Dans le monde fascinant de Terra Armata, Hyacinthe de Cavallère, fils d’une famille de nobles de province, est envoyé par son père à la capitale, Antipolis. Hébergé par son oncle, le comte Florotte de Cavallère, il doit cependant travailler pour payer ses frais de séjour chez son parent. Découvrant rapidement les injustices de la grande ville, Hyacinthe, après sa journée de travail, se transforme en justicier sous le nom de la Chemise de nuit !

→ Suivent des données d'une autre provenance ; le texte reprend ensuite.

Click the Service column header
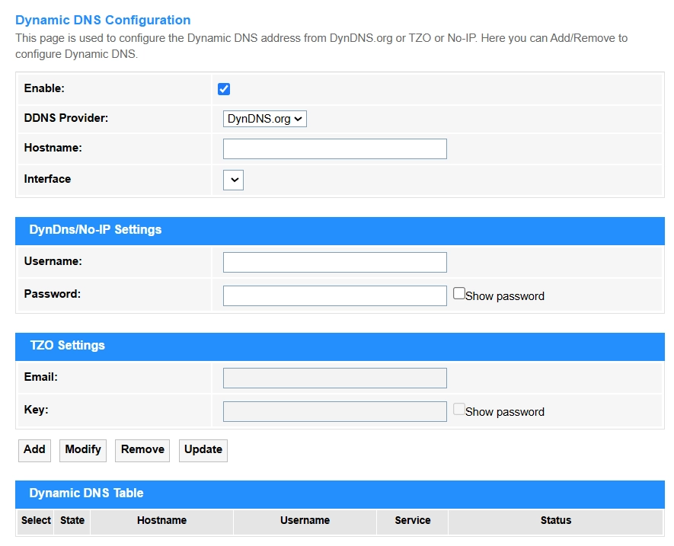The width and height of the screenshot is (674, 546). point(413,521)
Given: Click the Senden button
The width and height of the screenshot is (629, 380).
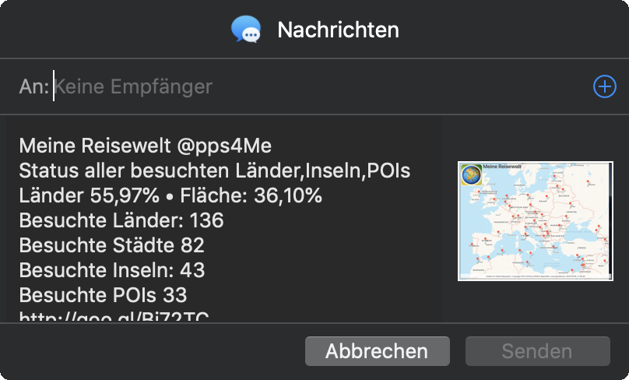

Lorsqu’ils ont créé l’univers du Donjon, en 1998, Joann Sfar et Lewis Tronheim avaient l’ambition de concevoir une œuvre gigantesque de 300 tomes, grâce à la collaboration, pour commencer, d’auteurs issus de L’Association (Christophe Blain, Manu Larcenet, Killoffer, JC Menu et Stanislas). L’aventure s’arrête prématurément en 2009, après trente-quatre albums. Même s’il fait partie de la seconde vague des Donjons, Donjon Potron-Minet s’intéresse tout particulièrement aux origines du Château et de celui qui sera connu, dans le cycle Donjon Zénith, sous le nom de Gardien du Donjon : Hyacinthe de Cavallère. Sfar et Trondheim se contentent ici d’écrire les histoires du jouvenceau justicier, alors que le premier dessine Donjon Crépuscule et le second illustre Donjon Zénith, sur leurs scénarios communs. Christophe Blain (Quai d’Orsay, Dargaud en 2010-2011) met en images les quatre premiers tomes des aventures de Hyacinthe dans un style moins personnel qu’à l’habitude visiblement influencé par les deux concepteurs de ce monument de la BD francophone qu’est le Donjon. Après un faux départ en 2014 avec deux titres de Donjon Crépuscule, le Donjon renaît de ses cendres, en janvier 2020, avec le premier volume d’un nouveau cycle Donjon Antipodes toujours écrit par Sfar et Trondheim, avec Grégory Panaccione (Un été sans maman, Delcourt en 2018) au dessin.